Exercise goal
Transcribe the listing below word for word, starting at the line that contains "The image size is (672, 1023)." and stopping after the line that contains "click(x=404, y=135)". Leave out every line outside that span.

Working data

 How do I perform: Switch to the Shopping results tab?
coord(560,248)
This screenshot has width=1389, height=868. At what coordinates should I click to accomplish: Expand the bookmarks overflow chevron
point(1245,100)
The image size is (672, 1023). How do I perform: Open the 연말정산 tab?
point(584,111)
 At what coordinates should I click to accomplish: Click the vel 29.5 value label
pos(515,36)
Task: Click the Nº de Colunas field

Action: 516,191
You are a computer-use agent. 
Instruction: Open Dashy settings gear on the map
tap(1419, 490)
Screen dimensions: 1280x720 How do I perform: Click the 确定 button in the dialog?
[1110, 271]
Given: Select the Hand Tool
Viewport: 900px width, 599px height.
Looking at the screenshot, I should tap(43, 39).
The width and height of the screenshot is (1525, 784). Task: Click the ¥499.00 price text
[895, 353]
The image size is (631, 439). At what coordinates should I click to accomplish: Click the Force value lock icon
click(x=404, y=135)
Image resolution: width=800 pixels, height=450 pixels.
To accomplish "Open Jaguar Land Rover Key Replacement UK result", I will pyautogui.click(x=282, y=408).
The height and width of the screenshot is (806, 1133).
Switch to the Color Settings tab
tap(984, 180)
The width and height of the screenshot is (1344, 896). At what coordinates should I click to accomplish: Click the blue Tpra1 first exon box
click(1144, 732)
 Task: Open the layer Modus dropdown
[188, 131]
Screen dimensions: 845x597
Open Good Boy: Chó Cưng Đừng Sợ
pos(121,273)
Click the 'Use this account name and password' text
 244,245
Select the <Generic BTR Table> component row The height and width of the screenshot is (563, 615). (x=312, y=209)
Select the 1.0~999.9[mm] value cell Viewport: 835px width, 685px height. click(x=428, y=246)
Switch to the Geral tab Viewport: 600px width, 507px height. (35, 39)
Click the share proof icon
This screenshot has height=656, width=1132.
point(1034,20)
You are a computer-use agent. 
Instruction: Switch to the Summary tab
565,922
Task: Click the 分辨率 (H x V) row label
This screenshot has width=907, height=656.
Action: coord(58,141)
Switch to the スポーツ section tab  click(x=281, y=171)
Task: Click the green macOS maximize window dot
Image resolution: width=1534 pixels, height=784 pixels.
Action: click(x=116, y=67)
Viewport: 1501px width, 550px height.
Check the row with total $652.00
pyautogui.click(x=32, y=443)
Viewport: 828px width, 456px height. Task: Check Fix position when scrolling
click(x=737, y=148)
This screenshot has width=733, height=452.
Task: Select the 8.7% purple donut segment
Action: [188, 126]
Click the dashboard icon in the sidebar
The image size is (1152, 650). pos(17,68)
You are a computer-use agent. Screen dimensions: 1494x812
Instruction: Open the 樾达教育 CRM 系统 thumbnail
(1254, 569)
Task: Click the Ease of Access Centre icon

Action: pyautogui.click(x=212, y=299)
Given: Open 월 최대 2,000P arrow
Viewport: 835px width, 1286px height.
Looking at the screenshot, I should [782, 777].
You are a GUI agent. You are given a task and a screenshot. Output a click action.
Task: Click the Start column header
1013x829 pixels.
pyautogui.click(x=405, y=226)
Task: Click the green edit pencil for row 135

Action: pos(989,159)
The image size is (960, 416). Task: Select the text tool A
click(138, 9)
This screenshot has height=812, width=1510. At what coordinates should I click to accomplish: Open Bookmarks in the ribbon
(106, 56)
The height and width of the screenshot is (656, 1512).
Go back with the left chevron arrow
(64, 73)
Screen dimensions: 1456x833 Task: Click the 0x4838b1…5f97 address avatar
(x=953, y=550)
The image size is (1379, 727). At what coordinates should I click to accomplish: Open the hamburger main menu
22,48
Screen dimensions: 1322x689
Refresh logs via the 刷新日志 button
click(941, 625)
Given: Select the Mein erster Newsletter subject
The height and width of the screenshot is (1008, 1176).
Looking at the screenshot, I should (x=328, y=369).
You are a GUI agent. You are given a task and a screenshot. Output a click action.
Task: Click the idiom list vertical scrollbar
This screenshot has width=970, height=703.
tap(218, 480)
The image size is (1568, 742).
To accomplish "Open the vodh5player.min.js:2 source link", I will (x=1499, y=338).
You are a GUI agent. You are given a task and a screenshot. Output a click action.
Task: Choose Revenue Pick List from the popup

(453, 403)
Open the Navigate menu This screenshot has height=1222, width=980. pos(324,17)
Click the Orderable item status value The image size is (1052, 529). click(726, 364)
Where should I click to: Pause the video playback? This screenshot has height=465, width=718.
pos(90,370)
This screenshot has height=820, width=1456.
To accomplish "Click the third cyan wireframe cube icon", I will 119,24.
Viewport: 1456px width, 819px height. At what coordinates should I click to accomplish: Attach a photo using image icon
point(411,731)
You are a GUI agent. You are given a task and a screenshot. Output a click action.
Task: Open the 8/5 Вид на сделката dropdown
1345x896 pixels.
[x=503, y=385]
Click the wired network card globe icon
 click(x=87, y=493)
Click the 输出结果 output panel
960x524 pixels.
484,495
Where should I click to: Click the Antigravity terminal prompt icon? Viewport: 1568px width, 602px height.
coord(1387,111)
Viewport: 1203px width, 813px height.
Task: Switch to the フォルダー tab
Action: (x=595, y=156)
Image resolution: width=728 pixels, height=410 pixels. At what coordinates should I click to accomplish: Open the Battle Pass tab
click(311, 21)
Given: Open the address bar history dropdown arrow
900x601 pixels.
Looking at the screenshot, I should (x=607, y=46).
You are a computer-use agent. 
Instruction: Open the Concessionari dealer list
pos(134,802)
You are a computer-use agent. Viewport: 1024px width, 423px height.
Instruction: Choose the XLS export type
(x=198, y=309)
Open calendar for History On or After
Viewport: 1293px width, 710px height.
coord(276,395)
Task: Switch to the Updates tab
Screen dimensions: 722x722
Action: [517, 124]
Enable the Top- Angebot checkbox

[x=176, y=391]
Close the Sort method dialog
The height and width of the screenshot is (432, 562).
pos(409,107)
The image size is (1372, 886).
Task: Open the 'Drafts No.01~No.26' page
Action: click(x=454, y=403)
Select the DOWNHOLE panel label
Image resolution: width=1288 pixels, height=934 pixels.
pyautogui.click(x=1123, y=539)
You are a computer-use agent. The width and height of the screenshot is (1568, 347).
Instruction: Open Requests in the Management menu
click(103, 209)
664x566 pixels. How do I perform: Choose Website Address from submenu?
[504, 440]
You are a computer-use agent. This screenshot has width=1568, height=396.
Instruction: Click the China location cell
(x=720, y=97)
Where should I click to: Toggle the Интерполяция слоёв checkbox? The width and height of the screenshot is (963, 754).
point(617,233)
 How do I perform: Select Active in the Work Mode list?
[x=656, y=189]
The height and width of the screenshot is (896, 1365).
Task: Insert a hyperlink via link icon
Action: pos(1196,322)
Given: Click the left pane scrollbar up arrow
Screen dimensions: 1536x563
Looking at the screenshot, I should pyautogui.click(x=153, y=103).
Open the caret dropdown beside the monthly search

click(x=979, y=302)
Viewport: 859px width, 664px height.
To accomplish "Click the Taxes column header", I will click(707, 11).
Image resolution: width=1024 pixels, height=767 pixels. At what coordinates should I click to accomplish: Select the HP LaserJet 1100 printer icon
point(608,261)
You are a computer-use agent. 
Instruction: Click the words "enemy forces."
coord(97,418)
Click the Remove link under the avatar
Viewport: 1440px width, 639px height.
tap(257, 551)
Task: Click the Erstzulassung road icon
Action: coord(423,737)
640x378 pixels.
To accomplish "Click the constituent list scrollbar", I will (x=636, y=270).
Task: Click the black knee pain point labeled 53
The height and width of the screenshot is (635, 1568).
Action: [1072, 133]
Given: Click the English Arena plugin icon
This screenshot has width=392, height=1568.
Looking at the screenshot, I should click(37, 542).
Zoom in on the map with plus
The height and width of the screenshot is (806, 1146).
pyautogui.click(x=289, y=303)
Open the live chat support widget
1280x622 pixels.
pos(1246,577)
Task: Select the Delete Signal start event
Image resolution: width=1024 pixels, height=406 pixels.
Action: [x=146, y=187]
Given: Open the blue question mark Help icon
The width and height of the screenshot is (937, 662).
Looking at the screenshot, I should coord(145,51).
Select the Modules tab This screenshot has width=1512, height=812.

Solution to the exercise
The image size is (672, 1023). How do I perform: Open the 연말정산 tab?
point(584,111)
 At what coordinates should I click to accomplish: Click the vel 29.5 value label
pos(515,36)
Task: Click the Nº de Colunas field

Action: 516,191
You are a computer-use agent. 
Instruction: Open Dashy settings gear on the map
tap(1419, 490)
Screen dimensions: 1280x720 How do I perform: Click the 确定 button in the dialog?
[1110, 271]
Given: Select the Hand Tool
Viewport: 900px width, 599px height.
Looking at the screenshot, I should tap(43, 39).
The width and height of the screenshot is (1525, 784). Task: Click the ¥499.00 price text
[895, 353]
The image size is (631, 439). At what coordinates should I click to accomplish: Click the Force value lock icon
click(x=404, y=135)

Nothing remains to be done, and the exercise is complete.